Exxon Mobil (XOM), a diversified company with a strong balance sheet and solid dividend, is recommended by Vital because its stock price offers considerably more upside. It operates in more than 200 countries and territories and also has interests in electric power generation facilities.

Among other choices, ConocoPhillips (COP) and Marathon Oil (MRO), whose stocks are selling at a big discount to the oil company group, are recommended by Gillespie.
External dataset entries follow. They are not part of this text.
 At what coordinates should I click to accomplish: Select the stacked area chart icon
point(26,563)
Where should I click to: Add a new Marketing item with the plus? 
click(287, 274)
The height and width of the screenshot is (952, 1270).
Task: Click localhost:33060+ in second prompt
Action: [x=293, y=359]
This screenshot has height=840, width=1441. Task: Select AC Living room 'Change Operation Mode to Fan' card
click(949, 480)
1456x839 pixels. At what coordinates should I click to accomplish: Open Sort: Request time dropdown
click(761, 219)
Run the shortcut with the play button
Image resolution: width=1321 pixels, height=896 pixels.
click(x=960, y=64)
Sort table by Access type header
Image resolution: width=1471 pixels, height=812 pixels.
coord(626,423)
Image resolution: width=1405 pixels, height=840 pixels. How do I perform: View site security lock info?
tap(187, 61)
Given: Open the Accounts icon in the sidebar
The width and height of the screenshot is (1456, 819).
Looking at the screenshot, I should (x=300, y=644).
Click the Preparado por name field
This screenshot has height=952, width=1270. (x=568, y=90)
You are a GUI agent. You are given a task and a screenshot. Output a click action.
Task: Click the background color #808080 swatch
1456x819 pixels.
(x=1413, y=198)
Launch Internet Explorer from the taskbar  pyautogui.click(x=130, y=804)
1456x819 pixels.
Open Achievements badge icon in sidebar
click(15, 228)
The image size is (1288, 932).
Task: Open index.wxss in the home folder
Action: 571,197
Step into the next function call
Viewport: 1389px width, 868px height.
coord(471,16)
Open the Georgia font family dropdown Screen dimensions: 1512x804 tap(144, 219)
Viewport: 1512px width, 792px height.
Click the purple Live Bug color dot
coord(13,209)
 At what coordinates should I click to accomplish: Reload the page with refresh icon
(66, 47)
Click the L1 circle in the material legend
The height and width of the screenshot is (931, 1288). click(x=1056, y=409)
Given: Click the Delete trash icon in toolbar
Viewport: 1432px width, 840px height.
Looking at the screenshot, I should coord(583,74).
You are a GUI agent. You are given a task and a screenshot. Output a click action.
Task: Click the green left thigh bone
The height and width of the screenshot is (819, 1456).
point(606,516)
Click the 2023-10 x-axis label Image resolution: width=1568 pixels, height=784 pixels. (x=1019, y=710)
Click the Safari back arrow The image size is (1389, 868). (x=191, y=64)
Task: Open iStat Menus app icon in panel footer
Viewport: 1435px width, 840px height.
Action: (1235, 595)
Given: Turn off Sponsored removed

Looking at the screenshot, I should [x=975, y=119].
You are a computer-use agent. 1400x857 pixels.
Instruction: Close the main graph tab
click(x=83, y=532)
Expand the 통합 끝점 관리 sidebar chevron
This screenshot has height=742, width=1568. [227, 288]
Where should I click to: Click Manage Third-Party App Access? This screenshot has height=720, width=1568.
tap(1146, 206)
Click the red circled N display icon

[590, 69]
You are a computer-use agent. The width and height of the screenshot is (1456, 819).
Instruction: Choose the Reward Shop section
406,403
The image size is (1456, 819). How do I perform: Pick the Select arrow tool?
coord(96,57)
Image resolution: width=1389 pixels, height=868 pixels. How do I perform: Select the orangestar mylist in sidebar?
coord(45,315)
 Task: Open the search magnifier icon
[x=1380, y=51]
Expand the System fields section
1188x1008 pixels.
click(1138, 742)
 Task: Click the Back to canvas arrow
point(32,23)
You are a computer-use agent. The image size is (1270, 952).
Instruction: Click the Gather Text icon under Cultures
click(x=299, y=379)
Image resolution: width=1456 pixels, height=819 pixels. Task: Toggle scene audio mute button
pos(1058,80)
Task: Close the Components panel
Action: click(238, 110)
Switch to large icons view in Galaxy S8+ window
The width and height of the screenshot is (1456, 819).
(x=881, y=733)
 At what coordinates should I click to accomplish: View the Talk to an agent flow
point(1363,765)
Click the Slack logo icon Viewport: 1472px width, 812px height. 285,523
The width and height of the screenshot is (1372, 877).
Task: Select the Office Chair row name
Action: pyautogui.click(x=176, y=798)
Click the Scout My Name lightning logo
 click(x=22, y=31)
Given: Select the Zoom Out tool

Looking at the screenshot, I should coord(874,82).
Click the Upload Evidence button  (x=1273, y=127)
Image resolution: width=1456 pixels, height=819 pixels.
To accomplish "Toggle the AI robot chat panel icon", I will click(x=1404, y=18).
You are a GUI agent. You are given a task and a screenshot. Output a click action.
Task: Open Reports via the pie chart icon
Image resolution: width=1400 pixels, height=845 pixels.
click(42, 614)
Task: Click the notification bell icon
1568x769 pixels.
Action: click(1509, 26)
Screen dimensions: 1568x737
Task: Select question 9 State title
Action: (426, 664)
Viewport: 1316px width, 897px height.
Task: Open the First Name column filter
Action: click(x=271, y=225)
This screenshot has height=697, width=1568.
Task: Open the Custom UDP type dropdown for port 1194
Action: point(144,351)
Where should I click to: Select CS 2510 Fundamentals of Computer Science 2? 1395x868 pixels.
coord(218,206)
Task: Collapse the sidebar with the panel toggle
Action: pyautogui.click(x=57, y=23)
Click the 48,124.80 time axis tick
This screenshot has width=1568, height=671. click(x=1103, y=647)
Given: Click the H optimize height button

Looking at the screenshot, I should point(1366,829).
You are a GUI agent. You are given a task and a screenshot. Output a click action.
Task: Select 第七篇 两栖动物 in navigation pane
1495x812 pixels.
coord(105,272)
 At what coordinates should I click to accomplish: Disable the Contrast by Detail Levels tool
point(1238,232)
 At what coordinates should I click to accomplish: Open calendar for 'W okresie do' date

He also likes Murphy Oil (MUR) because it's the only integrated oil company he covers that offers "meaningful production growth potential."

Those firms that provide services for exploration and drilling have been doing even better than the oil companies.

"Positive pricing trends and increased spending by the oil and gas industry are drivers for oil services, and we believe that oil will stay above $30 a barrel all year," said Kurt Hallead, oil-services analyst with RBC Capital Markets in Austin, Texas. "There's another 20 percent increase on average for the oil-services stocks this year."

Oil-services bellwether Schlumberger (SLB) is recommended by Gaspar and Hallead because it has completed a turnaround and exited all of its non-oil-services businesses. Its return on capital is up to 10 percent vs. 5 percent a couple of years ago. All of its business lines are showing positive growth trends.

Nabors Industries (NBR), the top U.S. land drilling contractor, whose international operations include a 50 percent ownership in a venture in Saudi Arabia, is recommended by Gaspar and Hallead. Its stock is trading at a discount despite strong cash flows and a solid balance sheet.

Offshore Logistics (OLG), which provides helicopter transportation services to the worldwide oil and gas industry, is recommended by Gaspar. It has major operations in the Gulf of Mexico and the North Sea.

BJ Services (BJS), a provider of pressure pumping and other oilfield services for the petroleum industry, is recommended by Hallead. It does 60 percent of its business in North America and 40 percent internationally. It just raised the price for its services for the second year in a row.

Burlington Resources (BR), an exploration and production company well-known as a low-cost producer, is recommended by Vital.

Andrew Leckey is a Tribune Media Services columnist.